More than 56,000 postal workers across the country begin voting Monday on a contract offer from Canada Post, as the Crown corporation moves ahead with a massive restructuring.
The voting by members of the Canadian Union of Postal Workers runs until May 30.
With the restructuring already under way — including last week’s announcement on the start of converting home delivery to community mailboxes — it’s unclear just how much leverage the union would have if the deal is voted down, said McMaster University labour studies professor Stephanie Ross.
“This is not a good climate for a union to be bargaining in,” Ross said. “The employer is saying ‘we think we can do with fewer of you.”
The agreement is for a five-year deal, with wage increases of 6.5 per cent and three per cent in the first two years, and increasing to match inflation in the final three years.
The agreement also maintains job security provisions for mail carriers.
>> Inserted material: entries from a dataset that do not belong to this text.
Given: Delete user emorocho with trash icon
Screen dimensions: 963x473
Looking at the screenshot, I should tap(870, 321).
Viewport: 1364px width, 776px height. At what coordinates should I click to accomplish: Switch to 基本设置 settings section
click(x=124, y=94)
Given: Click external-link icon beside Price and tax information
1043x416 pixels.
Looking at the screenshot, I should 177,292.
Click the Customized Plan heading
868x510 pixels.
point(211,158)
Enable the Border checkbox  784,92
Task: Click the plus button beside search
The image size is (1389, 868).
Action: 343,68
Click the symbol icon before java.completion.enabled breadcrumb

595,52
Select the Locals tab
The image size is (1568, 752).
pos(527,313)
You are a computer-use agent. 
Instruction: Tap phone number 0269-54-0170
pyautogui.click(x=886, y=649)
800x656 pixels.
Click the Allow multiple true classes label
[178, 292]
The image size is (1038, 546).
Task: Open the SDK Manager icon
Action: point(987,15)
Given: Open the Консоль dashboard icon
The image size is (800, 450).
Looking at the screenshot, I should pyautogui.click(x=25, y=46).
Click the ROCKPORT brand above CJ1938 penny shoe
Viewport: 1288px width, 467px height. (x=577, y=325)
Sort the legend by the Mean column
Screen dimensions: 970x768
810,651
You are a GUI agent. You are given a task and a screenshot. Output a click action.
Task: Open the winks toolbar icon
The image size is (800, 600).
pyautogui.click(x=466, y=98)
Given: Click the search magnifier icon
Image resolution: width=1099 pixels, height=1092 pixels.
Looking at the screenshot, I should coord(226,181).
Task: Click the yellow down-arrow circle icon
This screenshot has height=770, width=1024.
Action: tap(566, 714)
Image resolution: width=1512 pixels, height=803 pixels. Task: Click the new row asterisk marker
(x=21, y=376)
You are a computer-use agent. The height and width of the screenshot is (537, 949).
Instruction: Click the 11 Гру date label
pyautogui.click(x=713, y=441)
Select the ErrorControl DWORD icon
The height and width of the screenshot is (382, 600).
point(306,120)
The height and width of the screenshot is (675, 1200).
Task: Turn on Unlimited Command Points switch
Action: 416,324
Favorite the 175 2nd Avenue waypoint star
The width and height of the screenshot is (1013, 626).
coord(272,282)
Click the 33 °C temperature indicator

If it gets voted down, those provisions could come under pressure, Ross suggested.
“It could provoke the employer to take a much less accommodating approach,” Ross said.
In a bulletin posted on the union’s website, two senior CUPW negotiators said the deal was as good as postal workers can get right now.
“The majority of the National Energy Board and the majority of the negotiators are absolutely convinced these tentative agreements are the best agreements we can achieve at this time,” said negotiators Lana Smidt and François Senneville, adding that without a contract, the Crown Corporation would have a free hand with layoffs.
”(Canada Post) could ‘staff to needs’ and lay members off. We would no longer have our job security protections,” the negotiators argued.
Earlier this month, CUPW national president Jan Simpson came out against the tentative agreement, which is recommended by roughly two thirds of the union’s national executive board.
In a statement Monday, Canada Post said it hoped workers would approve the deal.
“We are hopeful employees will choose to ratify the agreements,” the statement said. “They provide employees with security, while ensuring the stability needed to help us win back some business from major retailers, especially as they build their holiday peak season shipping plans in June and July.”
Last August, CUPW members rejected the Crown corporation’s “final” offer in balloting ordered by the federal government and overseen by the Canada Industrial Relations Board.
In late September, the federal government gave the green light for a broad restructuring of Canada Post, including elimination of home delivery, increased use of community mailboxes and shuttering of some rural post offices.
Joël Lightbound, federal minister of Government Transformation, Public Services and Procurement, said the restructuring was necessary to fight an “existential crisis” faced by the financially struggling Crown corporation.
Many of the changes approved by the minister were recommended in a May report by the Industrial Inquiry Commission led by veteran mediator William Kaplan.
Within hours of Lightbound’s September announcement, CUPW launched its second national strike in a year. That strike was subsequently downgraded to a series of rotating regional strikes.
On Nov. 7, the Crown corporation gave the federal government its implementation plan for the restructuring, but said it wouldn’t make details public until the plan is finalized and approved.
The union has said the restructuring would lead to service cutbacks and job losses.
Canada Post CEO Doug Ettinger reiterated before a parliamentary committee in December that the Crown corporation is expecting 16,000 employees to retire or take voluntary departure by 2030, with another 14,000 leaving by 2035.